_Task description_
Copy every one of the following records verbatim, line for line.

— start of Material provided —

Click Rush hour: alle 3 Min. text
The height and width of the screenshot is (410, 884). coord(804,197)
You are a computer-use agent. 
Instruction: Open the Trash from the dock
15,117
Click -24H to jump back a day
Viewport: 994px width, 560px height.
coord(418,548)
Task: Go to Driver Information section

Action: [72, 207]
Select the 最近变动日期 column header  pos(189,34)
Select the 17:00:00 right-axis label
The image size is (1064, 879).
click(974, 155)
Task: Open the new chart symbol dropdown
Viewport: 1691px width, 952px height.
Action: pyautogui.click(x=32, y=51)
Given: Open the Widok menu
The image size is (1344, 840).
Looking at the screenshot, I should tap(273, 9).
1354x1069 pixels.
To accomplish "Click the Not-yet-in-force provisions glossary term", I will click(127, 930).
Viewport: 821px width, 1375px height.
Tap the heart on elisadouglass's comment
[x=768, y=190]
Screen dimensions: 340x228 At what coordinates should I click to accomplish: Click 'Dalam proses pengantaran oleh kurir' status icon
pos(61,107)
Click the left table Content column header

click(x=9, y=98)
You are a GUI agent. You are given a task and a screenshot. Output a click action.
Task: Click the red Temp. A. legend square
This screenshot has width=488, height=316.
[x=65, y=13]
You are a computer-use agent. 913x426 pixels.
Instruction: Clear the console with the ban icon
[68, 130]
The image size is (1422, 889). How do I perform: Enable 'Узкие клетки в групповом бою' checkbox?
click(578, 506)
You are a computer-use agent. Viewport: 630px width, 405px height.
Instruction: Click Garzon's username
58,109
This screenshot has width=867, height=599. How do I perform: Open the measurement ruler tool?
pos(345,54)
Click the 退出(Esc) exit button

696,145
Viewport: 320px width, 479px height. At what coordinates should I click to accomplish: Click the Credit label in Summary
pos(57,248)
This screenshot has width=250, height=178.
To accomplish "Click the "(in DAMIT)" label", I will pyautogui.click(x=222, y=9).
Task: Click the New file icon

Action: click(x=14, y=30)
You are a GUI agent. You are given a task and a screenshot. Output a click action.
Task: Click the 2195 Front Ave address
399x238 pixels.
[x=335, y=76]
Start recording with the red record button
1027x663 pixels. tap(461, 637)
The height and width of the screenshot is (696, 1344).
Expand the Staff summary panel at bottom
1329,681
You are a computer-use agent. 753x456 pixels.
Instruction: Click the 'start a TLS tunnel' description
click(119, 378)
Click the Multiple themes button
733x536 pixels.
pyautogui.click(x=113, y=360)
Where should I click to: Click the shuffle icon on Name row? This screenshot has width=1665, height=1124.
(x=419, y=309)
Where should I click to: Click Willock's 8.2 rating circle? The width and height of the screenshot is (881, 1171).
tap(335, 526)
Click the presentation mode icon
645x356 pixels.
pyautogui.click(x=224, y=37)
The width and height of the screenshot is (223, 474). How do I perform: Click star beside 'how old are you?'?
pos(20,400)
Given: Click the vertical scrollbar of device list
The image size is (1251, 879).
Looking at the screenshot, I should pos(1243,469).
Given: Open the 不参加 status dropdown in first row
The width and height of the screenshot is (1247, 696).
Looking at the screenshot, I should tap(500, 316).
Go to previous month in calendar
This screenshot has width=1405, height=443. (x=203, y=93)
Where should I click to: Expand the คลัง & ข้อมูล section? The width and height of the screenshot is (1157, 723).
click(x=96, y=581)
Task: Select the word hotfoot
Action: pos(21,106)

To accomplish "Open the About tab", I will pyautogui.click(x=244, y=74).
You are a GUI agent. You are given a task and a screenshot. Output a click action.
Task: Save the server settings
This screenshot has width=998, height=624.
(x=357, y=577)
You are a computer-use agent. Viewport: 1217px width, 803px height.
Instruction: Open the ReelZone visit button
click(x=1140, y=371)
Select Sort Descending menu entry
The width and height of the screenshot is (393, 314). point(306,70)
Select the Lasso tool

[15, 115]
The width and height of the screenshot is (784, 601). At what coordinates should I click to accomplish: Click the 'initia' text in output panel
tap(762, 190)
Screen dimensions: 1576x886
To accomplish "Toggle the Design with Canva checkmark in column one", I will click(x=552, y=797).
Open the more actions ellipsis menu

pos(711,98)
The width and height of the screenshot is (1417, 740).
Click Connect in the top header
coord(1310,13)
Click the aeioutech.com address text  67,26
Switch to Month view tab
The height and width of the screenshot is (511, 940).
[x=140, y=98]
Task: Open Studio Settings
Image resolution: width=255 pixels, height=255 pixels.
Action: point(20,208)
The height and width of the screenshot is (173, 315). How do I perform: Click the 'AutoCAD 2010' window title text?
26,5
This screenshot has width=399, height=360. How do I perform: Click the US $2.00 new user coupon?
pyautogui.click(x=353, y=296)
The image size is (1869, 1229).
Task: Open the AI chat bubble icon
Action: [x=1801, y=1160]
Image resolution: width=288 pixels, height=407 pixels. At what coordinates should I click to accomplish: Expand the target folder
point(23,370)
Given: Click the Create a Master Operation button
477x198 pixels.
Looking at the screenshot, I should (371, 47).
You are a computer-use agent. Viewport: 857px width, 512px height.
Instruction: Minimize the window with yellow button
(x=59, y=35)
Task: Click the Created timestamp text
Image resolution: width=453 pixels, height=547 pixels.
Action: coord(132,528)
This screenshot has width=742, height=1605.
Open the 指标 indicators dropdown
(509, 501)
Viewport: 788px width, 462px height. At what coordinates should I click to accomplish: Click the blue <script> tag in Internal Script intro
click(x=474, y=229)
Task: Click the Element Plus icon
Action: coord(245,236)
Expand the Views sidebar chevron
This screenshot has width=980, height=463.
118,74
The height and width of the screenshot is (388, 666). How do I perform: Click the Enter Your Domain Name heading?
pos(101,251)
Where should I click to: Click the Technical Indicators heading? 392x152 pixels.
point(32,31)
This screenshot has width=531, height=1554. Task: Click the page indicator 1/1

— end of Material provided —

_Solution to the exercise_
Click Rush hour: alle 3 Min. text
The height and width of the screenshot is (410, 884). coord(804,197)
You are a computer-use agent. 
Instruction: Open the Trash from the dock
15,117
Click -24H to jump back a day
Viewport: 994px width, 560px height.
coord(418,548)
Task: Go to Driver Information section

Action: [72, 207]
Select the 最近变动日期 column header  pos(189,34)
Select the 17:00:00 right-axis label
The image size is (1064, 879).
click(974, 155)
Task: Open the new chart symbol dropdown
Viewport: 1691px width, 952px height.
Action: pyautogui.click(x=32, y=51)
Given: Open the Widok menu
The image size is (1344, 840).
Looking at the screenshot, I should tap(273, 9).
1354x1069 pixels.
To accomplish "Click the Not-yet-in-force provisions glossary term", I will click(127, 930).
Viewport: 821px width, 1375px height.
Tap the heart on elisadouglass's comment
[x=768, y=190]
Screen dimensions: 340x228 At what coordinates should I click to accomplish: Click 'Dalam proses pengantaran oleh kurir' status icon
pos(61,107)
Click the left table Content column header

click(x=9, y=98)
You are a GUI agent. You are given a task and a screenshot. Output a click action.
Task: Click the red Temp. A. legend square
This screenshot has width=488, height=316.
[x=65, y=13]
You are a computer-use agent. 913x426 pixels.
Instruction: Clear the console with the ban icon
[68, 130]
The image size is (1422, 889). How do I perform: Enable 'Узкие клетки в групповом бою' checkbox?
click(578, 506)
You are a computer-use agent. Viewport: 630px width, 405px height.
Instruction: Click Garzon's username
58,109
This screenshot has width=867, height=599. How do I perform: Open the measurement ruler tool?
pos(345,54)
Click the 退出(Esc) exit button

696,145
Viewport: 320px width, 479px height. At what coordinates should I click to accomplish: Click the Credit label in Summary
pos(57,248)
This screenshot has width=250, height=178.
To accomplish "Click the "(in DAMIT)" label", I will pyautogui.click(x=222, y=9).
Task: Click the New file icon

Action: click(x=14, y=30)
You are a GUI agent. You are given a task and a screenshot. Output a click action.
Task: Click the 2195 Front Ave address
399x238 pixels.
[x=335, y=76]
Start recording with the red record button
1027x663 pixels. tap(461, 637)
The height and width of the screenshot is (696, 1344).
Expand the Staff summary panel at bottom
1329,681
You are a computer-use agent. 753x456 pixels.
Instruction: Click the 'start a TLS tunnel' description
click(119, 378)
Click the Multiple themes button
733x536 pixels.
pyautogui.click(x=113, y=360)
Where should I click to: Click the shuffle icon on Name row? This screenshot has width=1665, height=1124.
(x=419, y=309)
Where should I click to: Click Willock's 8.2 rating circle? The width and height of the screenshot is (881, 1171).
tap(335, 526)
Click the presentation mode icon
645x356 pixels.
pyautogui.click(x=224, y=37)
The width and height of the screenshot is (223, 474). How do I perform: Click star beside 'how old are you?'?
pos(20,400)
Given: Click the vertical scrollbar of device list
The image size is (1251, 879).
Looking at the screenshot, I should pos(1243,469).
Given: Open the 不参加 status dropdown in first row
The width and height of the screenshot is (1247, 696).
Looking at the screenshot, I should tap(500, 316).
Go to previous month in calendar
This screenshot has width=1405, height=443. (x=203, y=93)
Where should I click to: Expand the คลัง & ข้อมูล section? The width and height of the screenshot is (1157, 723).
click(x=96, y=581)
Task: Select the word hotfoot
Action: pos(21,106)

To accomplish "Open the About tab", I will pyautogui.click(x=244, y=74).
You are a GUI agent. You are given a task and a screenshot. Output a click action.
Task: Save the server settings
This screenshot has width=998, height=624.
(x=357, y=577)
You are a computer-use agent. Viewport: 1217px width, 803px height.
Instruction: Open the ReelZone visit button
click(x=1140, y=371)
Select Sort Descending menu entry
The width and height of the screenshot is (393, 314). point(306,70)
Select the Lasso tool

[15, 115]
The width and height of the screenshot is (784, 601). At what coordinates should I click to accomplish: Click the 'initia' text in output panel
tap(762, 190)
Screen dimensions: 1576x886
To accomplish "Toggle the Design with Canva checkmark in column one", I will click(x=552, y=797).
Open the more actions ellipsis menu

pos(711,98)
The width and height of the screenshot is (1417, 740).
Click Connect in the top header
coord(1310,13)
Click the aeioutech.com address text  67,26
Switch to Month view tab
The height and width of the screenshot is (511, 940).
[x=140, y=98]
Task: Open Studio Settings
Image resolution: width=255 pixels, height=255 pixels.
Action: point(20,208)
The height and width of the screenshot is (173, 315). How do I perform: Click the 'AutoCAD 2010' window title text?
26,5
This screenshot has width=399, height=360. How do I perform: Click the US $2.00 new user coupon?
pyautogui.click(x=353, y=296)
The image size is (1869, 1229).
Task: Open the AI chat bubble icon
Action: [x=1801, y=1160]
Image resolution: width=288 pixels, height=407 pixels. At what coordinates should I click to accomplish: Expand the target folder
point(23,370)
Given: Click the Create a Master Operation button
477x198 pixels.
Looking at the screenshot, I should (371, 47).
You are a computer-use agent. Viewport: 857px width, 512px height.
Instruction: Minimize the window with yellow button
(x=59, y=35)
Task: Click the Created timestamp text
Image resolution: width=453 pixels, height=547 pixels.
Action: coord(132,528)
This screenshot has width=742, height=1605.
Open the 指标 indicators dropdown
(509, 501)
Viewport: 788px width, 462px height. At what coordinates should I click to accomplish: Click the blue <script> tag in Internal Script intro
click(x=474, y=229)
Task: Click the Element Plus icon
Action: coord(245,236)
Expand the Views sidebar chevron
This screenshot has width=980, height=463.
118,74
The height and width of the screenshot is (388, 666). How do I perform: Click the Enter Your Domain Name heading?
pos(101,251)
Where should I click to: Click the Technical Indicators heading? 392x152 pixels.
point(32,31)
This screenshot has width=531, height=1554. Task: Click the page indicator 1/1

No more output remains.